> _TASK DIRECTIONS_
Replace "Where should I click to" with "Where do I click to" throughout the listing below, and reproduce it with nothing else changed.

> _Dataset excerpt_
• • •

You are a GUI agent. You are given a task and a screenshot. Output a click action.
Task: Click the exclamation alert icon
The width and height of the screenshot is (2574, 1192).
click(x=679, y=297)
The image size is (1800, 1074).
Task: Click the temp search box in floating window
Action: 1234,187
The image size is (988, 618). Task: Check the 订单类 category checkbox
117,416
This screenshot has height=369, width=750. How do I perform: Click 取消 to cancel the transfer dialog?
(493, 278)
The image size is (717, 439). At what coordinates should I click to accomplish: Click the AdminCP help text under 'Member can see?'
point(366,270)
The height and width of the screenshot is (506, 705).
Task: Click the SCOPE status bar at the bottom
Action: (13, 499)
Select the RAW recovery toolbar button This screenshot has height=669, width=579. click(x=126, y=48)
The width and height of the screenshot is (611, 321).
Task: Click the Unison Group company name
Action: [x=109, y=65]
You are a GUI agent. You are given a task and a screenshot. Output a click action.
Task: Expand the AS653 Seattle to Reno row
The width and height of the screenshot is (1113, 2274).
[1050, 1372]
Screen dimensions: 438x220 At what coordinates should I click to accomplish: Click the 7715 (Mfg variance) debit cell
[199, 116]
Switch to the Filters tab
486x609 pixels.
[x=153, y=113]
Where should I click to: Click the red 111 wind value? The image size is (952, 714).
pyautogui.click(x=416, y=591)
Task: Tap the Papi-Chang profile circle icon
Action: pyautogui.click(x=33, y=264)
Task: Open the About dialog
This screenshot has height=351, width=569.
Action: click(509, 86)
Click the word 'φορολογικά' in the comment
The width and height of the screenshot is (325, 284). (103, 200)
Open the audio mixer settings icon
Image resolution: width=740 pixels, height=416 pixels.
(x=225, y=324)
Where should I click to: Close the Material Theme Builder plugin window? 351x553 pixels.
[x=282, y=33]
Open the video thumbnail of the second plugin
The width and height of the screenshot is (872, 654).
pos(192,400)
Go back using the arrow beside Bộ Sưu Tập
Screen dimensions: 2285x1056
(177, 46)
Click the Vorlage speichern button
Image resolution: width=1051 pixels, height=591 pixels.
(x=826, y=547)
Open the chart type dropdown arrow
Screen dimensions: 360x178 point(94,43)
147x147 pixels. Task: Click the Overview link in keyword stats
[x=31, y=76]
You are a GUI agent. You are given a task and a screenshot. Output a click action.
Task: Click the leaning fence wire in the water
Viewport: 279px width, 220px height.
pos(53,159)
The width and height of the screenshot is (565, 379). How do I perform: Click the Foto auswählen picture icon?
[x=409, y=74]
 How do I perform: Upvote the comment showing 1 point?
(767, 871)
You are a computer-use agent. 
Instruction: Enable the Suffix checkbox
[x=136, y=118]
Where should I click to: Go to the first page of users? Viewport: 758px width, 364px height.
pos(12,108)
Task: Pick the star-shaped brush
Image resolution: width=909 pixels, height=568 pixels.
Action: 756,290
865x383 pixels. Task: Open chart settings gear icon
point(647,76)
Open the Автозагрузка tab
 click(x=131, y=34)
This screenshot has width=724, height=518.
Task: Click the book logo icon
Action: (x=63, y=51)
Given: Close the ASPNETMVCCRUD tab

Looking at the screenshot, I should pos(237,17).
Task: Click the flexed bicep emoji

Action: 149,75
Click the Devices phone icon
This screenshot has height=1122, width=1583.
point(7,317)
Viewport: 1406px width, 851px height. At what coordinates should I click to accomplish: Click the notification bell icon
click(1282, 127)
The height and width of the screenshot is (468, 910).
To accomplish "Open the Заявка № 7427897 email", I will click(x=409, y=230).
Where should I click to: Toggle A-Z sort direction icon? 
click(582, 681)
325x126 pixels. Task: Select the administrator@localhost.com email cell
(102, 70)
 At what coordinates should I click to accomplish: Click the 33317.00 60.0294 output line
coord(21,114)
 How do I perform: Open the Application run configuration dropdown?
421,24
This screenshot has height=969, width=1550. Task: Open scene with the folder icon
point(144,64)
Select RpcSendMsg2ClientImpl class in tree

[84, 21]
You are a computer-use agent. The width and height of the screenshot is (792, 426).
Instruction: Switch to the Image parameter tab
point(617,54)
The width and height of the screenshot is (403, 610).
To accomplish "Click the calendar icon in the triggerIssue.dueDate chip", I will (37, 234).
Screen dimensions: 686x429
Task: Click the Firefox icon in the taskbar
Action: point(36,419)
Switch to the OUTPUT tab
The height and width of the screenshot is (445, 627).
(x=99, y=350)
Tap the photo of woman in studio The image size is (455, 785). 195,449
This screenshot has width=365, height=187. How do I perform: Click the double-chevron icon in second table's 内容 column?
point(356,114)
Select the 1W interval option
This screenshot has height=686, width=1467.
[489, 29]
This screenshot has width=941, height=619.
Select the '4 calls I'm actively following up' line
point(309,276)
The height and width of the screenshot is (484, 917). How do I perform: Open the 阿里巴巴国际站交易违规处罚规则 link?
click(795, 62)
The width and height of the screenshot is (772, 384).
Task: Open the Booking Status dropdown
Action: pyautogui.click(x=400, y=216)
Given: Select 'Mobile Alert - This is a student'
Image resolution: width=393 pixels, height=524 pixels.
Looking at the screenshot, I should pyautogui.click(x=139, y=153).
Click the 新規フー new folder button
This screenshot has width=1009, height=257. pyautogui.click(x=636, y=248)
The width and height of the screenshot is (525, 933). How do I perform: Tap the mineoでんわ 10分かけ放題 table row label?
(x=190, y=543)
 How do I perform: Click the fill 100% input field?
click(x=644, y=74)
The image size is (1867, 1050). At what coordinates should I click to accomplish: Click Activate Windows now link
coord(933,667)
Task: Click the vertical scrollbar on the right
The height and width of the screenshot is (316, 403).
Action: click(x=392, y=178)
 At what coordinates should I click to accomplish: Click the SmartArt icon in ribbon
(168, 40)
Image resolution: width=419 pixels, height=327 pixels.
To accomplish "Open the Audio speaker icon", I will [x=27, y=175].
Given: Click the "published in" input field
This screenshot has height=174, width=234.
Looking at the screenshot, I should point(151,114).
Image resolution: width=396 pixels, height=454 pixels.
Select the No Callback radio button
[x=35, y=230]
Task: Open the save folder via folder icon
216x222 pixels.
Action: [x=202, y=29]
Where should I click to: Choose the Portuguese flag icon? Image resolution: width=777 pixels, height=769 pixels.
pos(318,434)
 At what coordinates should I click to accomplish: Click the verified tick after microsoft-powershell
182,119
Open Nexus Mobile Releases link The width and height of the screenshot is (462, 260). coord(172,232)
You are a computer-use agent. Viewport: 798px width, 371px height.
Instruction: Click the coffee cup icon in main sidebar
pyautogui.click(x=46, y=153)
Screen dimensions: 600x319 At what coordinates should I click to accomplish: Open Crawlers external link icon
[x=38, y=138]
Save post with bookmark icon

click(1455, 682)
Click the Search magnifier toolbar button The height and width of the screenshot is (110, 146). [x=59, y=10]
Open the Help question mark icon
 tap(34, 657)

• • •

> _EXPECTED OUTPUT_
You are a GUI agent. You are given a task and a screenshot. Output a click action.
Task: Click the exclamation alert icon
The width and height of the screenshot is (2574, 1192).
click(x=679, y=297)
The image size is (1800, 1074).
Task: Click the temp search box in floating window
Action: 1234,187
The image size is (988, 618). Task: Check the 订单类 category checkbox
117,416
This screenshot has height=369, width=750. How do I perform: Click 取消 to cancel the transfer dialog?
(493, 278)
The image size is (717, 439). At what coordinates should I click to accomplish: Click the AdminCP help text under 'Member can see?'
point(366,270)
The height and width of the screenshot is (506, 705).
Task: Click the SCOPE status bar at the bottom
Action: (13, 499)
Select the RAW recovery toolbar button This screenshot has height=669, width=579. click(x=126, y=48)
The width and height of the screenshot is (611, 321).
Task: Click the Unison Group company name
Action: [x=109, y=65]
You are a GUI agent. You are given a task and a screenshot. Output a click action.
Task: Expand the AS653 Seattle to Reno row
The width and height of the screenshot is (1113, 2274).
[1050, 1372]
Screen dimensions: 438x220 At what coordinates should I click to accomplish: Click the 7715 (Mfg variance) debit cell
[199, 116]
Switch to the Filters tab
486x609 pixels.
[x=153, y=113]
Where do I click to: Click the red 111 wind value? The image size is (952, 714).
pyautogui.click(x=416, y=591)
Task: Tap the Papi-Chang profile circle icon
Action: pyautogui.click(x=33, y=264)
Task: Open the About dialog
This screenshot has height=351, width=569.
Action: click(509, 86)
Click the word 'φορολογικά' in the comment
The width and height of the screenshot is (325, 284). (103, 200)
Open the audio mixer settings icon
Image resolution: width=740 pixels, height=416 pixels.
(x=225, y=324)
Where do I click to: Close the Material Theme Builder plugin window? 351x553 pixels.
[x=282, y=33]
Open the video thumbnail of the second plugin
The width and height of the screenshot is (872, 654).
pos(192,400)
Go back using the arrow beside Bộ Sưu Tập
Screen dimensions: 2285x1056
(177, 46)
Click the Vorlage speichern button
Image resolution: width=1051 pixels, height=591 pixels.
(x=826, y=547)
Open the chart type dropdown arrow
Screen dimensions: 360x178 point(94,43)
147x147 pixels. Task: Click the Overview link in keyword stats
[x=31, y=76]
You are a GUI agent. You are given a task and a screenshot. Output a click action.
Task: Click the leaning fence wire in the water
Viewport: 279px width, 220px height.
pos(53,159)
The width and height of the screenshot is (565, 379). How do I perform: Click the Foto auswählen picture icon?
[x=409, y=74]
 How do I perform: Upvote the comment showing 1 point?
(767, 871)
You are a computer-use agent. 
Instruction: Enable the Suffix checkbox
[x=136, y=118]
Where do I click to: Go to the first page of users? Viewport: 758px width, 364px height.
pos(12,108)
Task: Pick the star-shaped brush
Image resolution: width=909 pixels, height=568 pixels.
Action: 756,290
865x383 pixels. Task: Open chart settings gear icon
point(647,76)
Open the Автозагрузка tab
 click(x=131, y=34)
This screenshot has width=724, height=518.
Task: Click the book logo icon
Action: (x=63, y=51)
Given: Close the ASPNETMVCCRUD tab

Looking at the screenshot, I should pos(237,17).
Task: Click the flexed bicep emoji

Action: 149,75
Click the Devices phone icon
This screenshot has height=1122, width=1583.
point(7,317)
Viewport: 1406px width, 851px height. At what coordinates should I click to accomplish: Click the notification bell icon
click(1282, 127)
The height and width of the screenshot is (468, 910).
To accomplish "Open the Заявка № 7427897 email", I will click(x=409, y=230).
Where do I click to: Toggle A-Z sort direction icon? 
click(582, 681)
325x126 pixels. Task: Select the administrator@localhost.com email cell
(102, 70)
 At what coordinates should I click to accomplish: Click the 33317.00 60.0294 output line
coord(21,114)
 How do I perform: Open the Application run configuration dropdown?
421,24
This screenshot has height=969, width=1550. Task: Open scene with the folder icon
point(144,64)
Select RpcSendMsg2ClientImpl class in tree

[84, 21]
You are a computer-use agent. The width and height of the screenshot is (792, 426).
Instruction: Switch to the Image parameter tab
point(617,54)
The width and height of the screenshot is (403, 610).
To accomplish "Click the calendar icon in the triggerIssue.dueDate chip", I will (37, 234).
Screen dimensions: 686x429
Task: Click the Firefox icon in the taskbar
Action: point(36,419)
Switch to the OUTPUT tab
The height and width of the screenshot is (445, 627).
(x=99, y=350)
Tap the photo of woman in studio The image size is (455, 785). 195,449
This screenshot has width=365, height=187. How do I perform: Click the double-chevron icon in second table's 内容 column?
point(356,114)
Select the 1W interval option
This screenshot has height=686, width=1467.
[489, 29]
This screenshot has width=941, height=619.
Select the '4 calls I'm actively following up' line
point(309,276)
The height and width of the screenshot is (484, 917). How do I perform: Open the 阿里巴巴国际站交易违规处罚规则 link?
click(795, 62)
The width and height of the screenshot is (772, 384).
Task: Open the Booking Status dropdown
Action: pyautogui.click(x=400, y=216)
Given: Select 'Mobile Alert - This is a student'
Image resolution: width=393 pixels, height=524 pixels.
Looking at the screenshot, I should pyautogui.click(x=139, y=153).
Click the 新規フー new folder button
This screenshot has width=1009, height=257. pyautogui.click(x=636, y=248)
The width and height of the screenshot is (525, 933). How do I perform: Tap the mineoでんわ 10分かけ放題 table row label?
(x=190, y=543)
 How do I perform: Click the fill 100% input field?
click(x=644, y=74)
The image size is (1867, 1050). At what coordinates should I click to accomplish: Click Activate Windows now link
coord(933,667)
Task: Click the vertical scrollbar on the right
The height and width of the screenshot is (316, 403).
Action: click(x=392, y=178)
 At what coordinates should I click to accomplish: Click the SmartArt icon in ribbon
(168, 40)
Image resolution: width=419 pixels, height=327 pixels.
To accomplish "Open the Audio speaker icon", I will [x=27, y=175].
Given: Click the "published in" input field
This screenshot has height=174, width=234.
Looking at the screenshot, I should point(151,114).
Image resolution: width=396 pixels, height=454 pixels.
Select the No Callback radio button
[x=35, y=230]
Task: Open the save folder via folder icon
216x222 pixels.
Action: [x=202, y=29]
Where do I click to: Choose the Portuguese flag icon? Image resolution: width=777 pixels, height=769 pixels.
pos(318,434)
 At what coordinates should I click to accomplish: Click the verified tick after microsoft-powershell
182,119
Open Nexus Mobile Releases link The width and height of the screenshot is (462, 260). coord(172,232)
You are a computer-use agent. Viewport: 798px width, 371px height.
Instruction: Click the coffee cup icon in main sidebar
pyautogui.click(x=46, y=153)
Screen dimensions: 600x319 At what coordinates should I click to accomplish: Open Crawlers external link icon
[x=38, y=138]
Save post with bookmark icon

click(1455, 682)
Click the Search magnifier toolbar button The height and width of the screenshot is (110, 146). [x=59, y=10]
Open the Help question mark icon
 tap(34, 657)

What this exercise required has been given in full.